Cuatro cualidades o dotes maravillosas que tendrá el cuerpo
En primer
lugar la claridad. El profeta Daniel,
describiendo el triunfo final de los elegidos, dice que “brillarán con
esplendor del cielo” y que “resplandecerán eternamente como las estrellas”
(Dan. 12, 3). Y el mismo Cristo nos dice en el Evangelio que “los justos
brillarán como el sol en el reino del Padre” (Mt. 13, 43).Los cuerpos gloriosos
serán resplandecientes de luz. Si contempláramos ahora mismo el cuerpo glorioso
de Jesús o el de María Santísima –únicos que actualmente hay en el cielo–,
quedaríamos deslumbrados ante tanta belleza.El cuerpo humano, aún acá en la
tierra, es una verdadera obra de arte. Los artistas –pintores y escultores– de
todas las épocas y de todas las razas han reproducido la belleza del cuerpo
humano. Lástima que muchas veces profanen una cosa tan bella como el cuerpo
humano para convertirla en una de las más inmundas e inmorales, en una
pornografía baja y desvergonzada. Pero no cabe duda que, contemplado con ojos
limpios y finalidad sana, el cuerpo humano constituye, aún acá en la tierra,
una verdadera obra de arte maravillosa. Pues, ¿qué será, señores, el cuerpo
espiritualizado, el cuerpo glorioso radiante de luz, mucho más resplandeciente
que la del sol? Dice Santa
Teresa que, en una visión sublime, le mostró Nuestro Señor Jesucristo nada más
que una de sus manos glorificadas. Y decía que la luz del sol es “fea y
apagada” comparada con el resplandor de la mano glorificada de Nuestro Señor
Jesucristo. Y añade que ese resplandor, con ser intensísimo, no molesta, no
daña a la vista, sino que, al contrario, la llena de gozo y de deleite.
La
contemplación de los cuerpos gloriosos resplandecientes de luz de millones y
millones de bienaventurados, será un espectáculo grandioso, deslumbrador, que
llenará, ya por sí solo, de inefable felicidad a los bienaventurados.
La segunda
cualidad del cuerpo glorioso es la agilidad.

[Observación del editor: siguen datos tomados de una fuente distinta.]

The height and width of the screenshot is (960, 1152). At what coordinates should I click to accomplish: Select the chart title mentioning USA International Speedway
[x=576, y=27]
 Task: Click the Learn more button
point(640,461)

Consta también, expresamente, en varios pasajes de la Sagrada Escritura: “Al
tiempo de la recompensa brillarán y discurrirán como centellas en cañaveral”
(Sap 3, 7). Ello quiere decir que los bienaventurados podrán trasladarse
corporalmente a distancias remotísimas casi instantáneamente. Digo casi,
porque, como advierte Santo Tomás de Aquino, todo movimiento, por rapidísimo
que se le suponga, requiere indispensablemente tres instantes: el de abandonar
el punto de partida; el de adelantarse hacia el punto de llegada, y el de
llegar efectivamente al término. Y eso puede hacerse, si queréis, en una
millonésima de segundo, pero de ninguna manera en un solo instante,
filosóficamente considerado; tiene que transcurrir algún tiempo, aunque sea
absolutamente imperceptible, una millonésima de segundo si queréis. Pero ese
tiempo tan imperceptible equivale, prácticamente, a la velocidad del
pensamiento. Con las alas de la imaginación podemos trasladarnos en este mundo,
instantáneamente, a regiones remotísimas: de la tierra a la luna, a las más
remotas estrellas; pero nuestro cuerpo permanece inmóvil en el lugar donde nos
encontramos mientras la imaginación realiza su vuelo fantástico. En el cielo,
el cuerpo acompañará al pensamiento a cualquier parte donde quiera trasladarse,
por remotísimo que esté. En esto consiste el dote maravilloso de la agilidad.
La tercera
cualidad es la impasibilidad. Eso
significa que el cuerpo glorificado es absolutamente invulnerable al dolor y al
sufrimiento, en cualquiera de sus manifestaciones. No le afecta ni puede
afectar el frío, el calor, ni ningún otro agente desagradable. Metido en una
hoguera, no se quemaría. Sumergido en el fondo del mar, no se ahogaría. En
medio del fragor de una batalla, los proyectiles no le causarían ningún daño.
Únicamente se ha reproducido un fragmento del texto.